After few months of our living in the duplex, it was announced that United Airlines was going to have a hub at Indy International. People from California were going to relocate here. The housing they could afford out there would provide them with VERY nice homes in the lesser cost of living in Indiana. I was afraid that housing prices would peak. I also was irritated to think that my ex had the privilege of his own home--our home-- while his daughter and I were, once again, paying rent.
Seven months into our lease on the duplex, I asked our landlady if she could help us find a house to buy and would release me from the lease. She was okay with that. She showed us two homes in the Hillcrest subdivision. Both had the same floor plan. The one I bought had no central air conditioning, but it did have a half-bath that other similar homes didn't have, and a covered patio. I figured I could always add central air but maybe not another bathroom, so I bought the second home I was shown! The gal, who happens to go to my church and is a very practical gal, said, "This is the only house you and Megan will ever need." She was right. Many times, I wish I'd had more space, but the reality is that I don't need anything more. Megan has moved on from her meager roots, but she knows that my home and I will always be here for her and my grandchildren.

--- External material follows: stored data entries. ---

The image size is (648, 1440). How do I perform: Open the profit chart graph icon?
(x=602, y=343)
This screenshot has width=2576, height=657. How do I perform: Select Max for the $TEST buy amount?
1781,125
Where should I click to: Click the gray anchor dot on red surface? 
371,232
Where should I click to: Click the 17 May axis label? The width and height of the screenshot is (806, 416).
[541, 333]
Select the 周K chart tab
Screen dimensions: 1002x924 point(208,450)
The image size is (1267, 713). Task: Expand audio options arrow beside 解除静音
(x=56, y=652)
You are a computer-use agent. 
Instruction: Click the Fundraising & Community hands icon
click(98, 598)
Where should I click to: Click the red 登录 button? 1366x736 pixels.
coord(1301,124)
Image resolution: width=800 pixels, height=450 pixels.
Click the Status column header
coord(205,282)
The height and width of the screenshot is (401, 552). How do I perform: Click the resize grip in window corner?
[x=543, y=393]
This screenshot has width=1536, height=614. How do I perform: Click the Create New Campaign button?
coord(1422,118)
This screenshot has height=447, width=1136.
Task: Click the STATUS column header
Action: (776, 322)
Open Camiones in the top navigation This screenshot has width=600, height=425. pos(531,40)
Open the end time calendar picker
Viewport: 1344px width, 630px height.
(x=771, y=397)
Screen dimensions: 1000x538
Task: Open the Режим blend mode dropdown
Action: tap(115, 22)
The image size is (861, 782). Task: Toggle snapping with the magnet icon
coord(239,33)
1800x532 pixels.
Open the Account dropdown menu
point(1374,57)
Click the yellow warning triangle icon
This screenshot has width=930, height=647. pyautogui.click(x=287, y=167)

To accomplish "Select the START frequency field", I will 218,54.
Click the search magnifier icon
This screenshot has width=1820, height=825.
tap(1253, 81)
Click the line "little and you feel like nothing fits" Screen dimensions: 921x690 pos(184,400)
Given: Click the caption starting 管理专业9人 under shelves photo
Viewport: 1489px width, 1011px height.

My little house is probably apartment-sized. It was built on a concrete slab in 1968, as a National Home--prefab, I think. The walls are 3 inches thick rather than the normal 6 inches. Electrical service is 120-amp. (Not enough to serve modern needs.) I don't need a sump pump because there is no flooding, and because the furnace is in the house near plumbing, I've never had to worry about frozen pipes. I almost lost this place to foreclosure once, due to my own stupidity, but it didn't happen, and I have happily lived in this little place since March of 1992. In just a couple of months, I will have been here, if God lets me, for 27 years.
Think of it! Twenty-seven years! Twenty-seven years in one place! Roots! By many standards, my little house ain't much, but it's mine--now paid off. When I mention my little "house-on-a-slab", I'm not apologizing. I worked hard for this little place. I'm very comfortable here in my old age. It ain't much, baby, but it's all I've got!